Migration strategies
The Lift Wing API is still to be decided due to T288789, but we'll likely have two main entry points:
- api.wikimedia.org for the external clients
- an internal discovery endpoint for internal clients.
With "internal clients" we mean ChangeProp + MediaWiki and researchers/data-engineers/etc.. that need to contact Lift Wing.
Migrating external users from ores.wikimedia.org to api.wikimedia.org will surely be a problem, since:
- We don't know the exact list of bots/tools and their codebases, together with owners and their point of contact.
- Moving from ores.wikimedia.org to api.wikimedia.org is not only a change of endpoint, but also a change in API calls. Due to what written above, it may become difficult since some tools/bots don't have a clear owner.
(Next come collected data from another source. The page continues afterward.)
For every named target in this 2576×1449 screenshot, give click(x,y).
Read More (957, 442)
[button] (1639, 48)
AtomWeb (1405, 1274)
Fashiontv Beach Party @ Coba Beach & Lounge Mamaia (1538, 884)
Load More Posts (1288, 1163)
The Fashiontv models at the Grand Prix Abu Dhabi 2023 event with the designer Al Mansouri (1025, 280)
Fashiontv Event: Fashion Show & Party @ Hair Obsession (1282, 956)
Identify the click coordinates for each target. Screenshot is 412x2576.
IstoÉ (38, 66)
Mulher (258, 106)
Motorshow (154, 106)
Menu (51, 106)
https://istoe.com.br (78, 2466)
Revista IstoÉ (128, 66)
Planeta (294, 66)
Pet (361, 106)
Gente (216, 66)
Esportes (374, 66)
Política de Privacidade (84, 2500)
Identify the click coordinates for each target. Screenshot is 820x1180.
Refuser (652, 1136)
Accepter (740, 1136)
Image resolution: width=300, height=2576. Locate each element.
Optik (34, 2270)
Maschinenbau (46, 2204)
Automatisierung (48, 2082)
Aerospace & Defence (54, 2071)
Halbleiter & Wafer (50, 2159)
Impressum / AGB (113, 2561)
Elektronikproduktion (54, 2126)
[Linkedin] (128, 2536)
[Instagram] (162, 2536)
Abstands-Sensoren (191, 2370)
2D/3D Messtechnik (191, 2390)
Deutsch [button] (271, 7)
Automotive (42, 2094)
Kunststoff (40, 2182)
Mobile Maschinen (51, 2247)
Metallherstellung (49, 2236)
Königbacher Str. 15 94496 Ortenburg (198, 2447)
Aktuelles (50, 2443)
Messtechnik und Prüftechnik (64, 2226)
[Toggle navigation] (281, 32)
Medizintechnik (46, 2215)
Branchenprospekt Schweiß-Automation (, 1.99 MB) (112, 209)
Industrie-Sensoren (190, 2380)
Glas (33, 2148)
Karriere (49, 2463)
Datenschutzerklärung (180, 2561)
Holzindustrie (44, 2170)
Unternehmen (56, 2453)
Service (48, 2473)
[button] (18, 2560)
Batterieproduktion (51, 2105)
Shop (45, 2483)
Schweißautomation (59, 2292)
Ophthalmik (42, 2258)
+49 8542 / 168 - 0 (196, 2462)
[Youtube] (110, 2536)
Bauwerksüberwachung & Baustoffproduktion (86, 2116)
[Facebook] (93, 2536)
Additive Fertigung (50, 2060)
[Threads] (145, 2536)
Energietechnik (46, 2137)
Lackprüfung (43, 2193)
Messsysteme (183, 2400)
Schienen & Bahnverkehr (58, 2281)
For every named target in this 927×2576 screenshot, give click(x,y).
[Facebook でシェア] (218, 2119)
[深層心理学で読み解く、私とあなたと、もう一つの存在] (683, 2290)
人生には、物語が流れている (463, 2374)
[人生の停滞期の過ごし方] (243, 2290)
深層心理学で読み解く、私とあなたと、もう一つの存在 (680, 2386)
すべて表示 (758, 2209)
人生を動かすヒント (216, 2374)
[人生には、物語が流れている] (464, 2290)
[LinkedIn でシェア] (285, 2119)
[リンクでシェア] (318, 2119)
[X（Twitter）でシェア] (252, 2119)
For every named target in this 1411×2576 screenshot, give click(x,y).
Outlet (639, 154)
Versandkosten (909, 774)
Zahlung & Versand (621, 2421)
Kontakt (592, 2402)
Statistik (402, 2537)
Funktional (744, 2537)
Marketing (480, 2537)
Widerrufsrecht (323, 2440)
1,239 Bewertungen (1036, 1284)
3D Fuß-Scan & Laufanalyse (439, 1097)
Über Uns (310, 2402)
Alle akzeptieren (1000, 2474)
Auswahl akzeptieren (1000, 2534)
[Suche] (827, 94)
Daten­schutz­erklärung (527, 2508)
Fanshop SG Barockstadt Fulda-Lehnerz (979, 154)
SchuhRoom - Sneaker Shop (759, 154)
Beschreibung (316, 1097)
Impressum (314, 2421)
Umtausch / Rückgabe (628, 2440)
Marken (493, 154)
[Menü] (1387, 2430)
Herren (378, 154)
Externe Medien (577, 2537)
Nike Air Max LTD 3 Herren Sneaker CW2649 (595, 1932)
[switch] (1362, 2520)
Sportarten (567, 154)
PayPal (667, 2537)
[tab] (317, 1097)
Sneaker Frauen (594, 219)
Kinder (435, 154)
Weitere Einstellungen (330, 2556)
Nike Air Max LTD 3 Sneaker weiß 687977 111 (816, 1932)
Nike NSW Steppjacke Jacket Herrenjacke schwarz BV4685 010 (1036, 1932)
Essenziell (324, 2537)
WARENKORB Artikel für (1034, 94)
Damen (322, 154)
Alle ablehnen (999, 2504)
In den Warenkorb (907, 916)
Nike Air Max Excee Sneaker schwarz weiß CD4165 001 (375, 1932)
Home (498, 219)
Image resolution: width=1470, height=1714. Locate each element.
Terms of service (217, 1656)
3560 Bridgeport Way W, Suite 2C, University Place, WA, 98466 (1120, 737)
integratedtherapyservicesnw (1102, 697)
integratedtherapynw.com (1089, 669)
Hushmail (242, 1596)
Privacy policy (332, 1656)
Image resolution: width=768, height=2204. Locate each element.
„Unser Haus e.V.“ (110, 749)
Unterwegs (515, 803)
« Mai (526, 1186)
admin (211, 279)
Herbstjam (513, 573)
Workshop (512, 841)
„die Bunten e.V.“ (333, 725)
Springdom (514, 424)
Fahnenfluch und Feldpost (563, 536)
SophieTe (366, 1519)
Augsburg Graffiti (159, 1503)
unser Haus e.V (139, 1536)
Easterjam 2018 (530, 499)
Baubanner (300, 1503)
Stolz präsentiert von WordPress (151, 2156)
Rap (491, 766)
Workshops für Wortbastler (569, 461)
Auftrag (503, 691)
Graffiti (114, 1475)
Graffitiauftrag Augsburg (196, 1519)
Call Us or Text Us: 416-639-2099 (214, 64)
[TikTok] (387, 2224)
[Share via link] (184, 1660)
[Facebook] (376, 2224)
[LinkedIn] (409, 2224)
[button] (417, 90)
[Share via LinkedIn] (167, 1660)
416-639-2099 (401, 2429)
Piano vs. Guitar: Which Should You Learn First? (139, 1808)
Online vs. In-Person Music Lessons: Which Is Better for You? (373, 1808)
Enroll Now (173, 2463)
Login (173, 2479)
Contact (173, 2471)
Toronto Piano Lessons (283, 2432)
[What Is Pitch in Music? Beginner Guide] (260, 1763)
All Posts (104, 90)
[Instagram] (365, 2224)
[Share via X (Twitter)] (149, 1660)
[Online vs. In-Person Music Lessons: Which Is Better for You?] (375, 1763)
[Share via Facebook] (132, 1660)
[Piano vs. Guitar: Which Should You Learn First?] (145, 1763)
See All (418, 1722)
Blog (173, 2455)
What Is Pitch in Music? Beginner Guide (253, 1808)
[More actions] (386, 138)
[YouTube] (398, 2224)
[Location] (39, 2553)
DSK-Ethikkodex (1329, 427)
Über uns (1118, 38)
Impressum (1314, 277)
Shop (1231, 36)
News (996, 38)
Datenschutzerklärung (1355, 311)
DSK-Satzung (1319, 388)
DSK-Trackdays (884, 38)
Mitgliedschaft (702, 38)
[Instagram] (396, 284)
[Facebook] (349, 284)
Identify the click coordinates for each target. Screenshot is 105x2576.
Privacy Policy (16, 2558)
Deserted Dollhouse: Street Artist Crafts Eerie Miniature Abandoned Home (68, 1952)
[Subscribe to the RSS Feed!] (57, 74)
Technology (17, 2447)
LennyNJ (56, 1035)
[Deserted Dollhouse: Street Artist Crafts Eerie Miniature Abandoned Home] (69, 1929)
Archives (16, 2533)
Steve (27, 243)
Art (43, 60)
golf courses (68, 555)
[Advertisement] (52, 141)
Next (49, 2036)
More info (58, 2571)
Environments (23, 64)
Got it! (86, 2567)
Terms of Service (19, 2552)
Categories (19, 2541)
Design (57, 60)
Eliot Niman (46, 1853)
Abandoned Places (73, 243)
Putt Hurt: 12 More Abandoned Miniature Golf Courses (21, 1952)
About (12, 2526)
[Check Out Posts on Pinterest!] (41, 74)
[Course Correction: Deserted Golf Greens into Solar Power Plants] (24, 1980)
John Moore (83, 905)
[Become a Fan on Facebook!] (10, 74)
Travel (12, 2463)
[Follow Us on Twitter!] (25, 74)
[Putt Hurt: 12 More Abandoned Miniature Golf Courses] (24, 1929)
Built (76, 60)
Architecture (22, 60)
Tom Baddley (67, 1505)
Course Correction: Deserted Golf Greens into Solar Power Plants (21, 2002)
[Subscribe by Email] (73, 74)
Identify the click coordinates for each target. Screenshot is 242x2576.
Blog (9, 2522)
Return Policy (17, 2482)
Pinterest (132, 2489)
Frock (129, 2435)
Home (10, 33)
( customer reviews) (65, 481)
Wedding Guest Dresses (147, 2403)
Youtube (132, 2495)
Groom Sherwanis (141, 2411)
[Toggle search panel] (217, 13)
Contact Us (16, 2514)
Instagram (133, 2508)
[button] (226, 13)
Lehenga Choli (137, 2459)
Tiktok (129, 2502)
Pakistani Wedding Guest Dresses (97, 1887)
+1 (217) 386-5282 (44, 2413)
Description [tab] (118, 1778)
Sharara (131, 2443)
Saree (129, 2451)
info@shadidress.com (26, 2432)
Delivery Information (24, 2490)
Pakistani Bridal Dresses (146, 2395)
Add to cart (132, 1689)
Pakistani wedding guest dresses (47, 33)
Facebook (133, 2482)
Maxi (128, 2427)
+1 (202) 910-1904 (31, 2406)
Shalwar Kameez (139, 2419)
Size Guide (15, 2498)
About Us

- Some bots/tools are incredibly vital for the community, but their codebase may not be owned by somebody available to change code etc..
We have essentially two options:
- Create a thin rewrite/transition layer behind an endpoint like ores-legacy.wikimedia.org, that simply gets ORES-like API calls (maybe a limited set) and "translates" them to Lift Wing ones.
- Follow up with all bot owners asking to migrate their tools to Lift Wing, keeping up ORES for the time being.